> _SELECTED PASSAGE_
CephOSDVersionMisMatch
2. Overview
There are {{ $value }} different versions of Ceph OSD components running.
Detailed Description: Typically this alert triggers during an upgrade that is taking a long time.
3. Prerequsities
3.1. Verify cluster access
Check the output to ensure you are in the correct context for the cluster mentioned in the alert. If not, please change context and proceed.
ocm list clusters
From the list above, find the cluster id of the cluster named in the alert. If you do not see the alerting cluster in the list above please contact: WIP
ocm get /api/clusters_mgmt/v1/clusters/<cluster id>/credentials \
| jq -r .kubeconfig
3.2. Check Alerts
MYALERTMANAGER=$(oc -n openshift-monitoring get routes/alertmanager-main --no-headers | awk '{print $2}')
WIP: Separate prometheus stack. Verify route.

> _GIVEN DATA_
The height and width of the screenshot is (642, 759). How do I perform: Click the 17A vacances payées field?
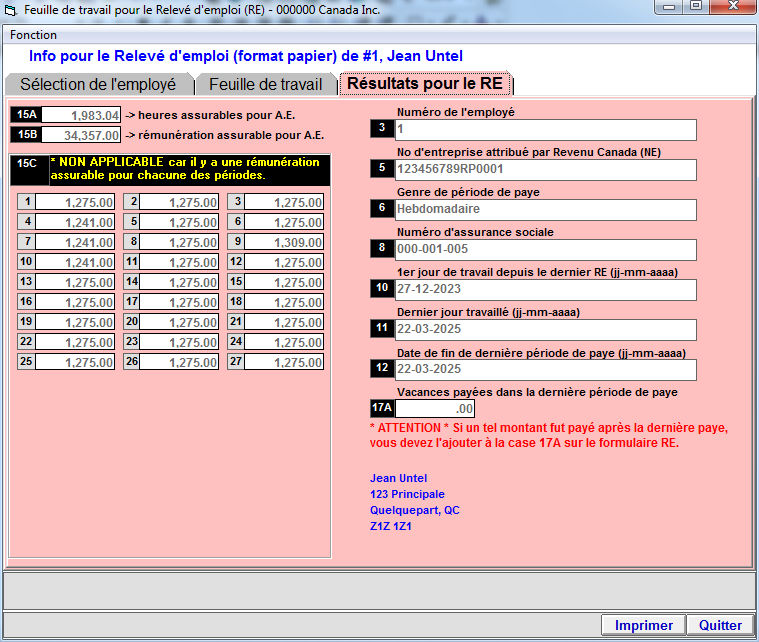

> _TASK DESCRIPTION_
Extend the Ceph OSD version mismatch runbook, starting right after its final line.

> _EXERCISE ANSWER_
curl -k -H "Authorization: Bearer $(oc -n openshift-monitoring sa get-token prometheus-k8s)" https://${MYALERTMANAGER}/api/v1/alerts | jq '.data[] | select( .labels.alertname) | { ALERT: .labels.alertname, STATE: .status.state}'
3.3. (Optional) Document OCS Ceph Cluster Health
You may directly check OCS Ceph Cluster health by using the rook-ceph toolbox. .Check and document ceph cluster health:
TOOLS_POD=$(oc get pods -n openshift-storage -l app=rook-ceph-tools -o name)
oc rsh -n openshift-storage $TOOLS_POD
ceph status
ceph osd status
exit
4. Alert
4.1. Make changes to solve alert
Check if an operator upgrade is in progress.
Checking on the OCS operator status involves checking the operator subscription status and the operator pod health.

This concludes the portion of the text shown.